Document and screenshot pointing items
+--

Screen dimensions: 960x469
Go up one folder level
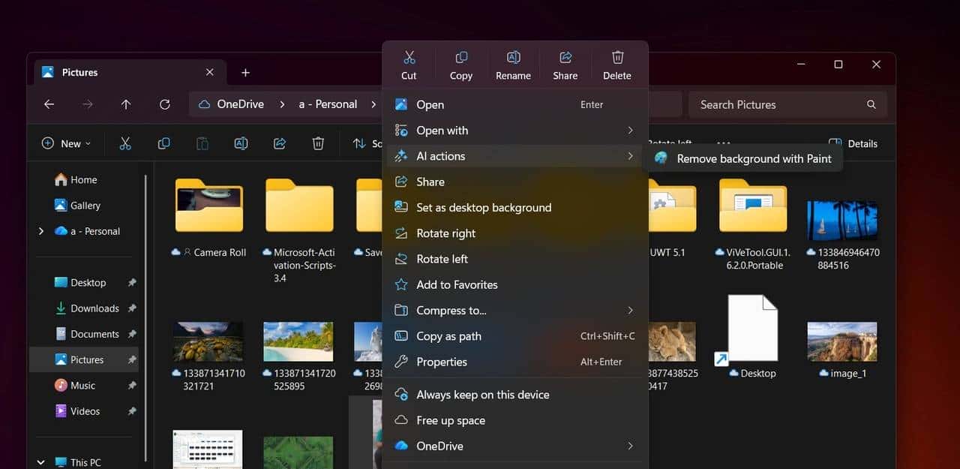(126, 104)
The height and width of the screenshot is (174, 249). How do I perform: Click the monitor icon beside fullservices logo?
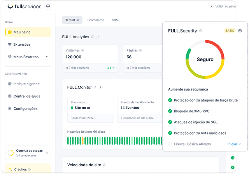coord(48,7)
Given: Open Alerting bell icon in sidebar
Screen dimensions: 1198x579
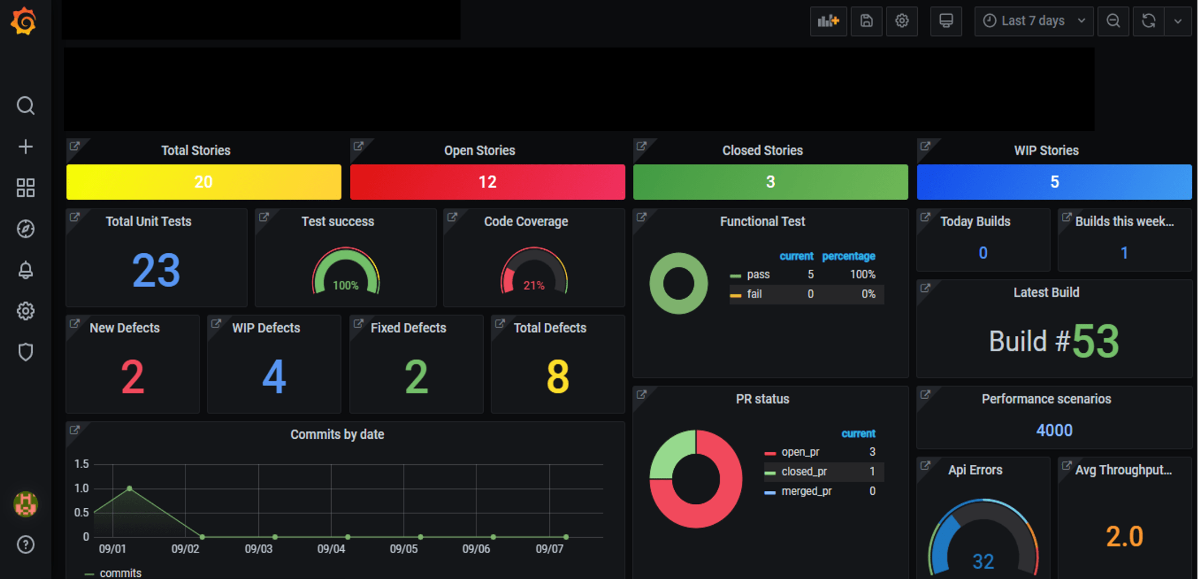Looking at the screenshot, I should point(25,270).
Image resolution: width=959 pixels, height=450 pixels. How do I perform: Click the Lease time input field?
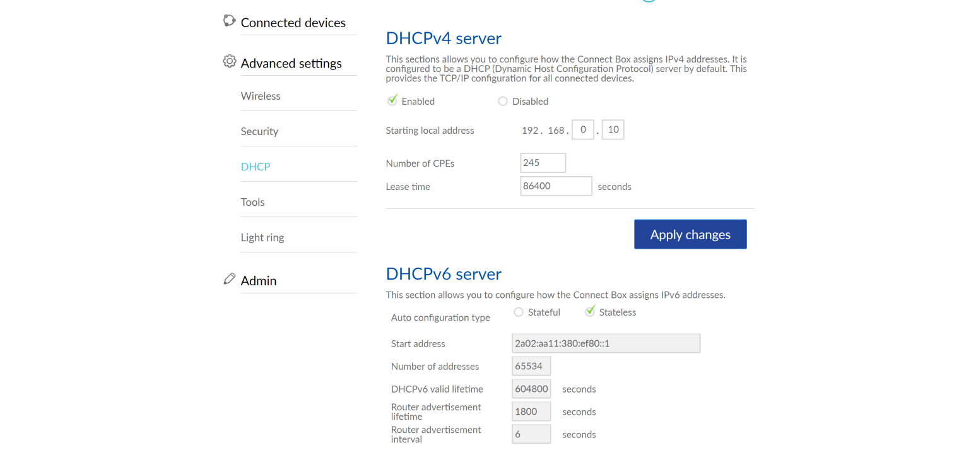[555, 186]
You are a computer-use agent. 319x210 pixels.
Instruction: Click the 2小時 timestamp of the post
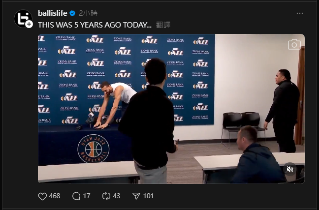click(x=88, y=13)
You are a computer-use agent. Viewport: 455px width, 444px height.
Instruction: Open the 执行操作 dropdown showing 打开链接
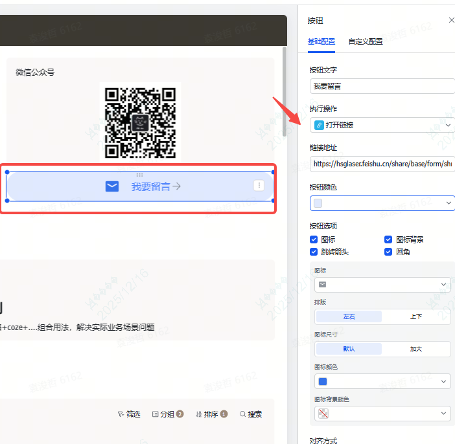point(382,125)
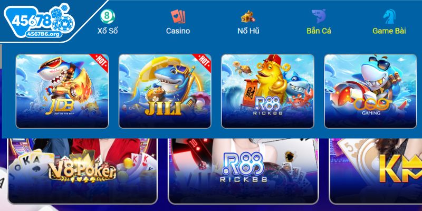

+--

▸ Exercise brief:
Output every line of the items above as a JSON list of strings, one string per line, skipping blank lines. Leave the pictures out.

▸ Result of this exercise:
[
  "Screen dimensions: 960x469",
  "Go up one folder level",
  "(126, 104)",
  "The height and width of the screenshot is (174, 249). How do I perform: Click the monitor icon beside fullservices logo?",
  "coord(48,7)",
  "Given: Open Alerting bell icon in sidebar",
  "Screen dimensions: 1198x579",
  "Looking at the screenshot, I should point(25,270).",
  "Image resolution: width=959 pixels, height=450 pixels. How do I perform: Click the Lease time input field?",
  "[555, 186]",
  "You are a computer-use agent. 319x210 pixels.",
  "Instruction: Click the 2小時 timestamp of the post",
  "click(x=88, y=13)",
  "You are a computer-use agent. Viewport: 455px width, 444px height.",
  "Instruction: Open the 执行操作 dropdown showing 打开链接",
  "point(382,125)"
]